• _Problem details_: Repeat each record exactly. Any picture gets left out.

• _Dataset entries_:
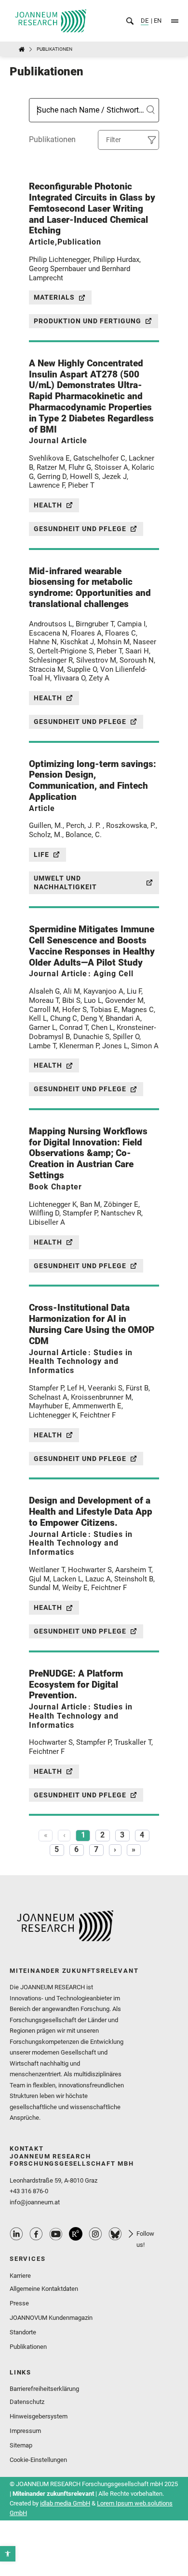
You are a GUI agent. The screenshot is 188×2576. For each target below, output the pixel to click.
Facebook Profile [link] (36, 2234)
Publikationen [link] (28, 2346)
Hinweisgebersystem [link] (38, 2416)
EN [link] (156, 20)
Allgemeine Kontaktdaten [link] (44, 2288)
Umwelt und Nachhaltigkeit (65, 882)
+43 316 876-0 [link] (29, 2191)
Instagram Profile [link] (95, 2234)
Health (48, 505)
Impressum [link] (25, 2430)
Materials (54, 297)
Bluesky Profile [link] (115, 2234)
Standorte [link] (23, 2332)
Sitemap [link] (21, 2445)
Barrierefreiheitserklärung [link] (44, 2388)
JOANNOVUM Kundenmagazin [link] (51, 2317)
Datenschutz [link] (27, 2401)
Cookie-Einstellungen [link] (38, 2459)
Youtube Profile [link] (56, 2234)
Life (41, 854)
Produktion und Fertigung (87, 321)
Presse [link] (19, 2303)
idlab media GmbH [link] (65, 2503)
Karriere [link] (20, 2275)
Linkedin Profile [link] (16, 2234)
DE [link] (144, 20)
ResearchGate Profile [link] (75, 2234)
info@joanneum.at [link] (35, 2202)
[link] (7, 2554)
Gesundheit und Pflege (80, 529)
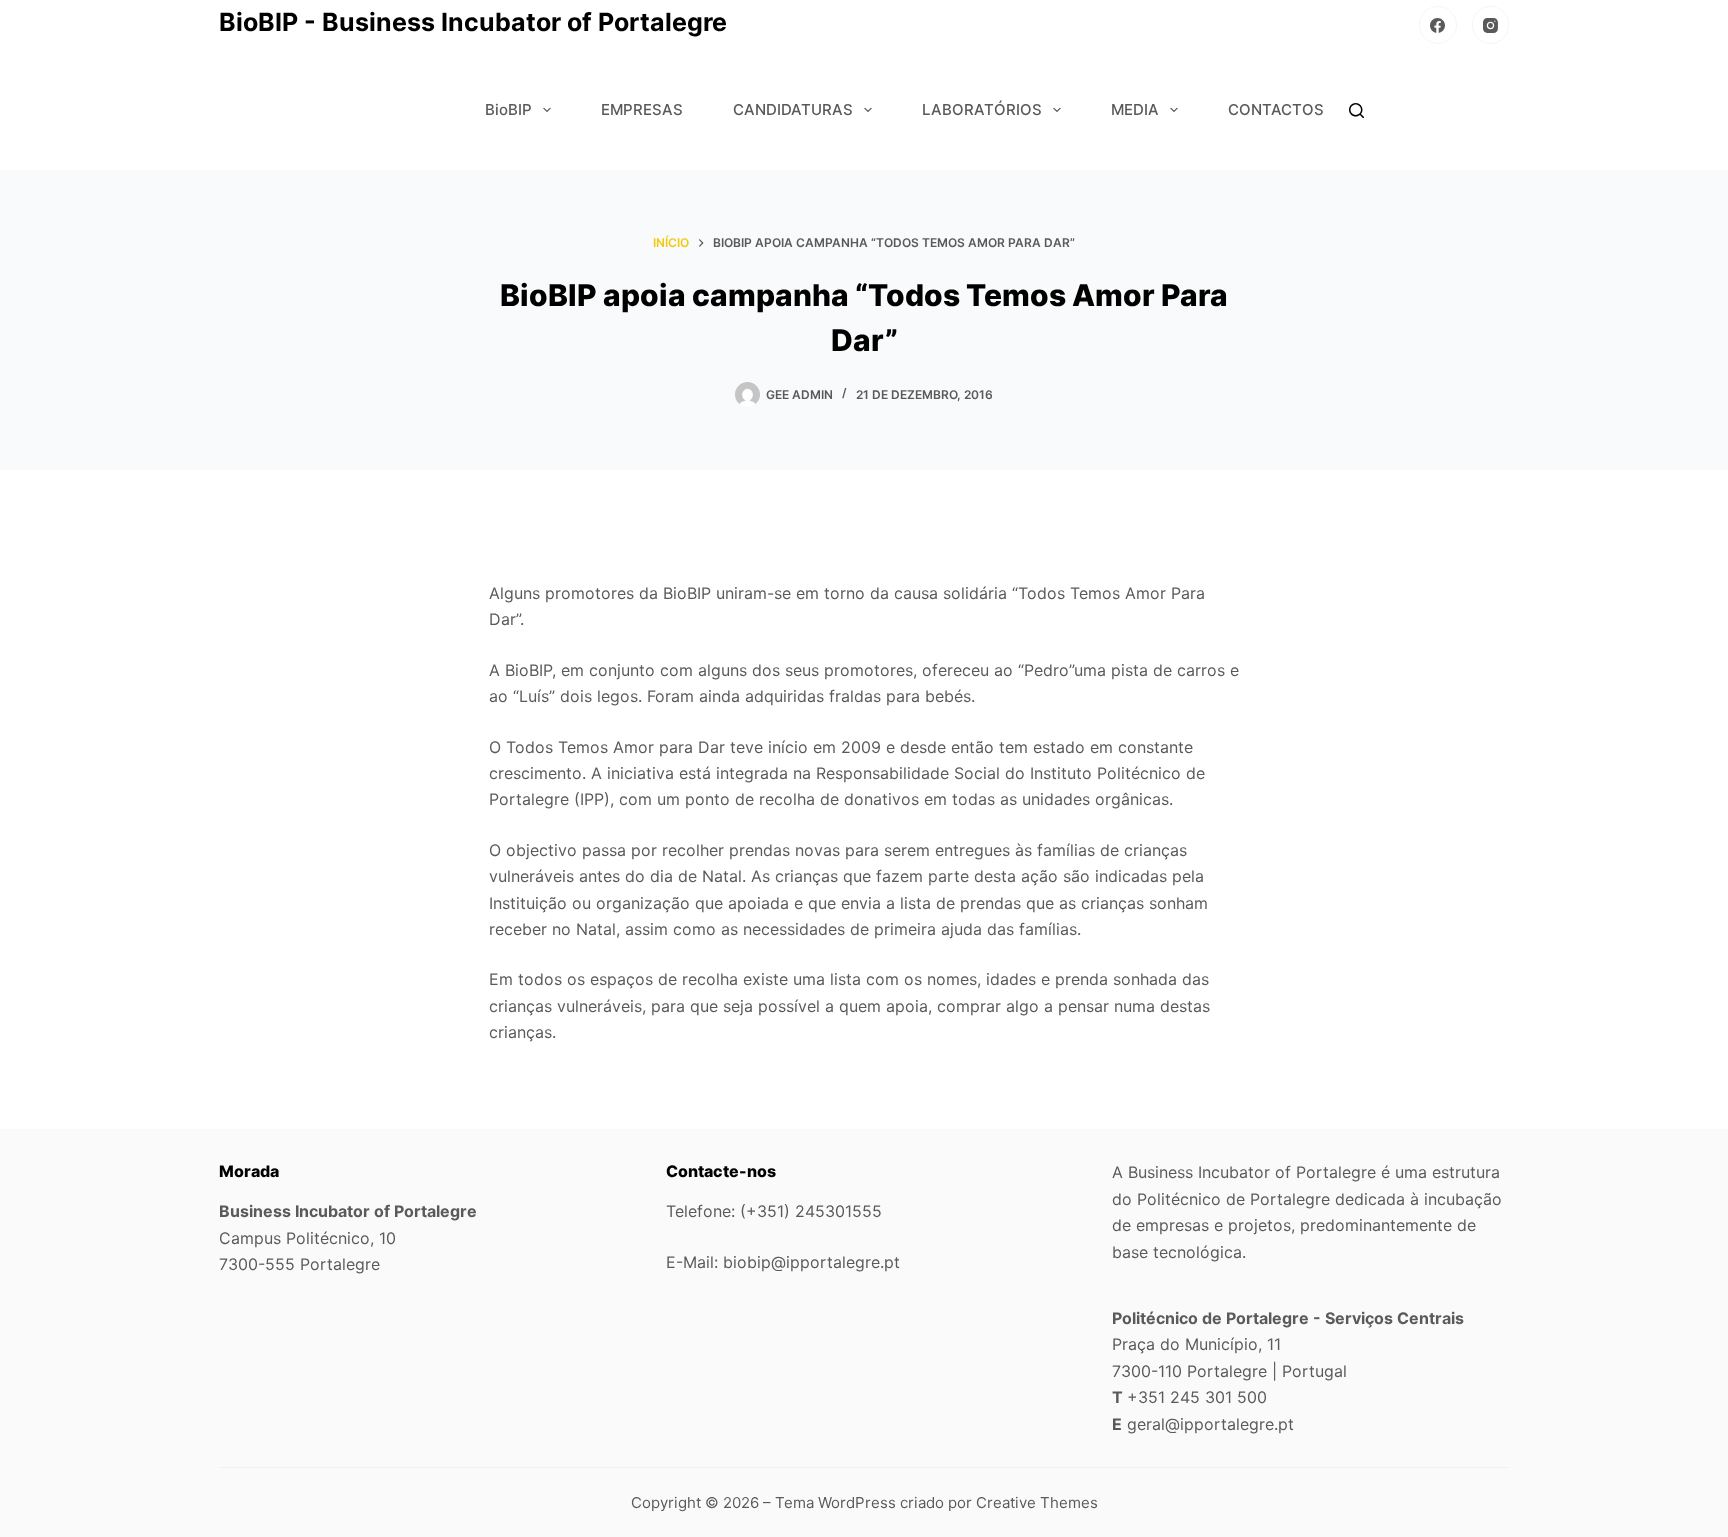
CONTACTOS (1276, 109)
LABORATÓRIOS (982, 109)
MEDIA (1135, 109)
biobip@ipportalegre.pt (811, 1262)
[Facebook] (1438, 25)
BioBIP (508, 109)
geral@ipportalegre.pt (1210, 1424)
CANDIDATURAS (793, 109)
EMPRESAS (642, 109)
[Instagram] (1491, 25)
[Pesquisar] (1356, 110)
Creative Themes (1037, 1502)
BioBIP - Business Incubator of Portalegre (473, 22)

• _Response box_:
You are a GUI agent. The screenshot is 188×2576. For each target below, output the pixel to click.
Facebook Profile [link] (36, 2234)
Publikationen [link] (28, 2346)
Hinweisgebersystem [link] (38, 2416)
EN [link] (156, 20)
Allgemeine Kontaktdaten [link] (44, 2288)
Umwelt und Nachhaltigkeit (65, 882)
+43 316 876-0 [link] (29, 2191)
Instagram Profile [link] (95, 2234)
Health (48, 505)
Impressum [link] (25, 2430)
Materials (54, 297)
Bluesky Profile [link] (115, 2234)
Standorte [link] (23, 2332)
Sitemap [link] (21, 2445)
Barrierefreiheitserklärung [link] (44, 2388)
JOANNOVUM Kundenmagazin [link] (51, 2317)
Datenschutz [link] (27, 2401)
Cookie-Einstellungen [link] (38, 2459)
Youtube Profile [link] (56, 2234)
Life (41, 854)
Produktion und Fertigung (87, 321)
Presse [link] (19, 2303)
idlab media GmbH [link] (65, 2503)
Karriere [link] (20, 2275)
Linkedin Profile [link] (16, 2234)
DE [link] (144, 20)
ResearchGate Profile [link] (75, 2234)
info@joanneum.at [link] (35, 2202)
[link] (7, 2554)
Gesundheit und Pflege (80, 529)
CONTACTOS (1276, 109)
LABORATÓRIOS (982, 109)
MEDIA (1135, 109)
biobip@ipportalegre.pt (811, 1262)
[Facebook] (1438, 25)
BioBIP (508, 109)
geral@ipportalegre.pt (1210, 1424)
CANDIDATURAS (793, 109)
EMPRESAS (642, 109)
[Instagram] (1491, 25)
[Pesquisar] (1356, 110)
Creative Themes (1037, 1502)
BioBIP - Business Incubator of Portalegre (473, 22)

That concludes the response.